This solution employs a MapReduce style approach. However, I did not have access to the infrastructure necessary to set up the Hadoop cluster on which to run this code via hadoop.
Restriction: My current development environment is controlled by my current workplace. It restricts both permissions to docker hub and permissions to run docker desktop on the laptop.
Work around: Therefore this solution is just a pseudo-MapReduce approach. It was tested by emulating MapReduce processing linearly using pipes without the parallelization of the hadoop cluster.
The splitter uses NLP to chop up the input data into English sentences.
Instead of farming out lines of input to mappers, the splitter reads multiple
lines and breaks them into sentences. It removes any \n newlines that may
remain in the sentence from the original input file. It outputs the sentence
index along with the sentence.
1 Hello, world.
2 Hello, world.
The mapper reads each line of input received and holds onto the sentence
index. It then uses NLP to tokenize the sentence into words. It then outputs
each word along with the sentence index it was found in.
Hello 1
World 1
Hello 2
World 2
The data is (shuffled) sorted before processed by the reducer. This aligns common word entities together.
Hello 1
Hello 2
World 1
World 2
The reducer reads each line of input received and holds onto the word and
adds the sentence index to an empty list. If the next line parsed is for the
same word, then the new sentence index is appended to the existing list.
When the next line parsed is for a different word, the reduce writes out
data for the last word it was processing, including the word and the list
of all sentence indexes encountered.
Hello 1,2
World 1,2
The output function reads each line of input received and outputs the
final concordance format including the list item prefix, the word, the
word count (just the length of the sentence index list), and the sentence
index list.
a. Hello {2:1,2}
b. World {2:1,2}
On Windows 10, where I'm running this solution, its sort is case insensitive
such that sorting the output of the mapper results in a mixture of case.

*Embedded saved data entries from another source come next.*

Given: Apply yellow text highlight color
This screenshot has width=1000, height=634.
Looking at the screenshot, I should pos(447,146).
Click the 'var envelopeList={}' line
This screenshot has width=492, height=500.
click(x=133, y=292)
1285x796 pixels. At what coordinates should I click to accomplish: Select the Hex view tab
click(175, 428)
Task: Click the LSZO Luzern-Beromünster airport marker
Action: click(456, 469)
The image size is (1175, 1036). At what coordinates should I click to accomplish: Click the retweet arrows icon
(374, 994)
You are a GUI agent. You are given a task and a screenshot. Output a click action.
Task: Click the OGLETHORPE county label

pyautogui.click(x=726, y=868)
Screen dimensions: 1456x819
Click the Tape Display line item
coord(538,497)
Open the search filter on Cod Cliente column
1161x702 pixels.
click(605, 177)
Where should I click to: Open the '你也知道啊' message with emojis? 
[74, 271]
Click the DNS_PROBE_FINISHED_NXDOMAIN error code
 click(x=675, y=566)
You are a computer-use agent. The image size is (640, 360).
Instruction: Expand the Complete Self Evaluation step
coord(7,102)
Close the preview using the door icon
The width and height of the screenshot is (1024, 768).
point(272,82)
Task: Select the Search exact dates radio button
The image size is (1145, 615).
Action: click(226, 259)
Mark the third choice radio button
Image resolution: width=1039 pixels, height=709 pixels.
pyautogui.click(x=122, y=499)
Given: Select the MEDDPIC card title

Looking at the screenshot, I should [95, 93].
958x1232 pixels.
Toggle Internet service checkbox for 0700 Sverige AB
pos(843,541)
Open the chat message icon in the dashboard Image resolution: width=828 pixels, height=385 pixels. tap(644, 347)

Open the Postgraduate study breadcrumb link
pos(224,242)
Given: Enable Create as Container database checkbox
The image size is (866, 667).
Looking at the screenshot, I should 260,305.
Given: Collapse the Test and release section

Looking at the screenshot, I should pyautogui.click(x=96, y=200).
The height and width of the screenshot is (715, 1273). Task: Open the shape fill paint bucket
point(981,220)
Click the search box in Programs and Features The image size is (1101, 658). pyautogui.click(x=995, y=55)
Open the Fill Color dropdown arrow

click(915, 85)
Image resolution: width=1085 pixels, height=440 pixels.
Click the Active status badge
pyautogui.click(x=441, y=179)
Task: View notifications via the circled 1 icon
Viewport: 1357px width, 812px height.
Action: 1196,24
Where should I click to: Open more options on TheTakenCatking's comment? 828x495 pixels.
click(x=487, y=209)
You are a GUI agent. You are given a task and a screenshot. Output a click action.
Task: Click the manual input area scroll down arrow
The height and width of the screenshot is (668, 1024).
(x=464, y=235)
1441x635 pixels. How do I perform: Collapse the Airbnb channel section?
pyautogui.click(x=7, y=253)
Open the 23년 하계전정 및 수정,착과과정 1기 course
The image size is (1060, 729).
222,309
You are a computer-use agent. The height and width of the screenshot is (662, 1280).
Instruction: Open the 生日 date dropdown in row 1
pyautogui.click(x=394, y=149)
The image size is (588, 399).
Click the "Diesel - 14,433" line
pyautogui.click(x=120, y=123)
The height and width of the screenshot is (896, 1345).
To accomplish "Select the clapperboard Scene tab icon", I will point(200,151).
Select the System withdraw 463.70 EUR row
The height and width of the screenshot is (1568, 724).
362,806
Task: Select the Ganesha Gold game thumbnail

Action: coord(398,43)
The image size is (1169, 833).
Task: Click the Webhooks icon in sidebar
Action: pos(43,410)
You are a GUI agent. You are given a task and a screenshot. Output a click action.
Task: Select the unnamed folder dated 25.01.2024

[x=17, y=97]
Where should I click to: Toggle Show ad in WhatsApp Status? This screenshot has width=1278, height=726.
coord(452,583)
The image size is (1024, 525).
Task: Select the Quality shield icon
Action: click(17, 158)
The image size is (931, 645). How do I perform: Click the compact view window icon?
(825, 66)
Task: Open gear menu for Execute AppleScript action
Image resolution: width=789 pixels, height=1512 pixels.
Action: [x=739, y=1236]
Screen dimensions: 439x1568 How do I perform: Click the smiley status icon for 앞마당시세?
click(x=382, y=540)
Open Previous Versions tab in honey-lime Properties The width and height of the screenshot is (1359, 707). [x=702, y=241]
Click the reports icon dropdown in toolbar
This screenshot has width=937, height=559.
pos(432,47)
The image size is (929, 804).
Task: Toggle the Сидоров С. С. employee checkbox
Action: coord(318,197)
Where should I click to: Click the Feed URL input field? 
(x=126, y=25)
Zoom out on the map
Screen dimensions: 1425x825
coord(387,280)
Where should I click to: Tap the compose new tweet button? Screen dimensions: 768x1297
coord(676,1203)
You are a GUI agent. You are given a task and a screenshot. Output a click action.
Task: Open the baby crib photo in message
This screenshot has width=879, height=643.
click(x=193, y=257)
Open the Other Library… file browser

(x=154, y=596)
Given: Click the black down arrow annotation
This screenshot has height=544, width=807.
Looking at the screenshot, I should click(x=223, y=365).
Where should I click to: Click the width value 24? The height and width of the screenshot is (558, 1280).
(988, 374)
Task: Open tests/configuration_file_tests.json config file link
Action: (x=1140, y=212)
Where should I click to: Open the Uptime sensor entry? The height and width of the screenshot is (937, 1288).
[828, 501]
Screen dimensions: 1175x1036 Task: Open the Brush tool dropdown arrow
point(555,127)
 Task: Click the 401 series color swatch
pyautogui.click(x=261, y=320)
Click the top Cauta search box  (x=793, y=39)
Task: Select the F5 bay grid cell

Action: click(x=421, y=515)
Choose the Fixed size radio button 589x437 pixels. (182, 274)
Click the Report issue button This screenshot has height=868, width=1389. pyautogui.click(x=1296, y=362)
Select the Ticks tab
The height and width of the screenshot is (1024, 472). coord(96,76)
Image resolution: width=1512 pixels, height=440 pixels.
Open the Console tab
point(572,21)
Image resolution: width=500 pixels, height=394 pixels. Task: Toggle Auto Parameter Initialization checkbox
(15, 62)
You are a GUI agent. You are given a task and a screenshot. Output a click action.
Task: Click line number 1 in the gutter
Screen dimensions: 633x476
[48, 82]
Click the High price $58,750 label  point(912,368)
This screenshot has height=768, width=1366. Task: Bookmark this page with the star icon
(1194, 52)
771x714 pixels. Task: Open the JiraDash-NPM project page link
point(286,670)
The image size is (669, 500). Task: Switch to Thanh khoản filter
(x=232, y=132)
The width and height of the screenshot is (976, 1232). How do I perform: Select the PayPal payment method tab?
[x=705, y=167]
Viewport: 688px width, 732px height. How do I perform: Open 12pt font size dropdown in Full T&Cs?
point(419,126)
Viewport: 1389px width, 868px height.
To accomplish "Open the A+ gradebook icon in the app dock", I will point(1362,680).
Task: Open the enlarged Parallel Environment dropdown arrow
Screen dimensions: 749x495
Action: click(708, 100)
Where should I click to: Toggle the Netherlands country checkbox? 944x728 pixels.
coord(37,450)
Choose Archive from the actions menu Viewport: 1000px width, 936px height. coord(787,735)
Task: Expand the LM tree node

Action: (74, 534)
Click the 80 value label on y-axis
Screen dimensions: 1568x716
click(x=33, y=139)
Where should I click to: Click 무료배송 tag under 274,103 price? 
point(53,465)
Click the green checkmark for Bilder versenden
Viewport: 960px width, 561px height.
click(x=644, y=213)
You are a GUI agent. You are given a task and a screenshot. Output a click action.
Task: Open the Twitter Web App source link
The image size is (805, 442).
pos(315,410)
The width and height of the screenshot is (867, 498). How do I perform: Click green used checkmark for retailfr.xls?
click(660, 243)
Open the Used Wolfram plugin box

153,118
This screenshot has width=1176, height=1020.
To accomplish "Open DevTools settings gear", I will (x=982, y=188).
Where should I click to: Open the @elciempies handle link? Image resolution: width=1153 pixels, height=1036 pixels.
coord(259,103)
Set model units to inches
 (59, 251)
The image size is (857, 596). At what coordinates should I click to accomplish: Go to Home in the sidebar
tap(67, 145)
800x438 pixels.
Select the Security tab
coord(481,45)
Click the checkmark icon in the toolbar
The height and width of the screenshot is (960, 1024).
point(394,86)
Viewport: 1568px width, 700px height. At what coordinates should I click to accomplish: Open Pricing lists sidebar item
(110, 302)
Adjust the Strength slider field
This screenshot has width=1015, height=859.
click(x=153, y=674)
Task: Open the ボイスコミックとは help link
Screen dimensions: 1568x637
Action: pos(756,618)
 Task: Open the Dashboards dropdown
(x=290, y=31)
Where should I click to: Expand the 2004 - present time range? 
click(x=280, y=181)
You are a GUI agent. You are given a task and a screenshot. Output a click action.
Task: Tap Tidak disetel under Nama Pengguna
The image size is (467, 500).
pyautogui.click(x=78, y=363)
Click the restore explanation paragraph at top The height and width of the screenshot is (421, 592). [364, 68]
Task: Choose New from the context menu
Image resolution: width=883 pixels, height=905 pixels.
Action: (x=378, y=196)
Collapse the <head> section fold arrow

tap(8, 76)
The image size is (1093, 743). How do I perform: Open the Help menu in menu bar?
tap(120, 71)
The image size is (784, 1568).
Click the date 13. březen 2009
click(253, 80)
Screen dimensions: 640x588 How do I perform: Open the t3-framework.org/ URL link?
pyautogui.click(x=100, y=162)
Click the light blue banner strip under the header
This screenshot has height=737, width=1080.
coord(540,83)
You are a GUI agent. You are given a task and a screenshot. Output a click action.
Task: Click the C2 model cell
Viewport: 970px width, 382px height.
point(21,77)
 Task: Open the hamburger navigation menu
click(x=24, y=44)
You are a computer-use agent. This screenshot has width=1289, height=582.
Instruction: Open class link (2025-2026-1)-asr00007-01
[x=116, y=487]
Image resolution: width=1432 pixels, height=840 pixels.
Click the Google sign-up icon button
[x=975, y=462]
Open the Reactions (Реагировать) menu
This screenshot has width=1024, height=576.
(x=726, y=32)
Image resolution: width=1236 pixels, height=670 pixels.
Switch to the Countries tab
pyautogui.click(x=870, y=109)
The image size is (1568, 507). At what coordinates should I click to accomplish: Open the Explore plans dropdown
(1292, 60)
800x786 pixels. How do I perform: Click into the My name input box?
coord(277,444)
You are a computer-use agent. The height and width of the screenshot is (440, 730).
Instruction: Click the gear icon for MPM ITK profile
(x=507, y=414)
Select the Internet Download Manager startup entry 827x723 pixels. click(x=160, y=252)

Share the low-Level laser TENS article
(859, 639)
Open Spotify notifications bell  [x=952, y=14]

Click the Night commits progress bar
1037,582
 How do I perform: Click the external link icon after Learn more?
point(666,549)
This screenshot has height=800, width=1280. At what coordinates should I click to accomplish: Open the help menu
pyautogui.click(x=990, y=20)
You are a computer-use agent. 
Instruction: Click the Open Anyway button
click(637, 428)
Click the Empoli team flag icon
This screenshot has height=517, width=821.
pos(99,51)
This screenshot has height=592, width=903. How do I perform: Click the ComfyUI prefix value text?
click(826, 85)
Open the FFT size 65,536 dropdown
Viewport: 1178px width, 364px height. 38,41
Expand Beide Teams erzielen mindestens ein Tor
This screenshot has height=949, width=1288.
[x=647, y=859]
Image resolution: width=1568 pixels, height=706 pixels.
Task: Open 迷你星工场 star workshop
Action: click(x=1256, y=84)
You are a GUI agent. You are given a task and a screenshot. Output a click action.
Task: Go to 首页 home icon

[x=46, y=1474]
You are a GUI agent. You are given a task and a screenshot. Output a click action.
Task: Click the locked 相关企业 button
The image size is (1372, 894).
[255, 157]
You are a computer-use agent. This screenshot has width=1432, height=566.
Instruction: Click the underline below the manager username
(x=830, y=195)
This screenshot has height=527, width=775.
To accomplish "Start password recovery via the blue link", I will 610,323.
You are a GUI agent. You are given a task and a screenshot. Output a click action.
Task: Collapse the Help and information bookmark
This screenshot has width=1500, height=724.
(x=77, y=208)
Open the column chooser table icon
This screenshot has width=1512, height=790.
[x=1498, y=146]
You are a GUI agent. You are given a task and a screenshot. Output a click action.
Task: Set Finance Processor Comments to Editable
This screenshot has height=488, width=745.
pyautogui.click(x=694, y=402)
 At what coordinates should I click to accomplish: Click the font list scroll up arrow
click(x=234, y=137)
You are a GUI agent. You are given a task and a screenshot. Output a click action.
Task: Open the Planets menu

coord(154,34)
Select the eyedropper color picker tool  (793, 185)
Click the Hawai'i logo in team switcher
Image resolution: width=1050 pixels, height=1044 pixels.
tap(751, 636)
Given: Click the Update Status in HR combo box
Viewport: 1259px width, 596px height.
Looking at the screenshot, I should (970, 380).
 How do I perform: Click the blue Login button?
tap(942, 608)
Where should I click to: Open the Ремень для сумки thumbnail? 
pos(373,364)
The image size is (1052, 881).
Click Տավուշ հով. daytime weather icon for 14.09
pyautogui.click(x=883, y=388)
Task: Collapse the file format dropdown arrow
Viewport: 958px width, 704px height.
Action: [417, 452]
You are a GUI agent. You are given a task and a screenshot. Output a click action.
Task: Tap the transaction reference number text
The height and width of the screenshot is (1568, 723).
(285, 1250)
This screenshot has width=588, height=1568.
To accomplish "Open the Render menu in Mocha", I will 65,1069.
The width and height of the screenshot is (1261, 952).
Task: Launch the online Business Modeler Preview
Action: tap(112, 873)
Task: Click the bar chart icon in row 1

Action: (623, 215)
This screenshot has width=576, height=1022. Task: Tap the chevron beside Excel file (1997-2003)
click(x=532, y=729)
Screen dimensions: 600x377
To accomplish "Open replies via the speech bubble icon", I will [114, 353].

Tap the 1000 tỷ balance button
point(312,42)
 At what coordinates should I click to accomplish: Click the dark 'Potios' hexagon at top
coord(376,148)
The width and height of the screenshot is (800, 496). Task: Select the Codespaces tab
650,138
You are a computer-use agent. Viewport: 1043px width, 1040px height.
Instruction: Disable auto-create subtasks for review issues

v. aliquam {6:1300,1303,1307,1318,1323,1328}
w. Aliquam {1:1329}
x. aliquam {4:145,148,156,174}
y. Aliquam {2:185,195}
z. aliquam {8:219,23,234,250,254,269,277,300}
Since these words on not properly sorted, the reducer identifies different
case as different words, as expected; but this results in the reducer
treating each change of case as a different word in the concordance.
I googled this Windows sort problem and tried the solution of setting the
local to C for ascii sorting using sort /L C but this did not alter my
sorting output in anyway.
This is a catastrophic failure for processing and concordance generation.
Therefore, I implemented a sorter which sorts the mapper output lines
in order to solve this problem.
Running this through a true hadoop cluster would avoid this sort issue
and make the sorter unnecessary.
The splitter for this solution efficiently splits input into sentences
by processing batches of lines of input at a time. This allows the NLP
to process large text inputs in small chunks.
However, the problem with this approach is that the splitter is still
a single linear batching process. So the splitter, while far more efficient
than NLP processing the entire text in memory, is a performance bottleneck.
The splitter and sentence identification needs to be parallelized with a
slightly different approach in order to reduce processing time.
Since the concordance item prefix in this solution requires knowledge
of the total number of words in order to provide justification spacing
of the prefixes in the final output, then this inherently requires
processing of all reducer output before the answer can be determined.
Similarly, since the concordance word entry in the this solution requires
knowledge of the length of the longest word in order to provide justification
spacing of the entries in the final output, then this similarly requires
processing of all reducer output before the answer can be determined.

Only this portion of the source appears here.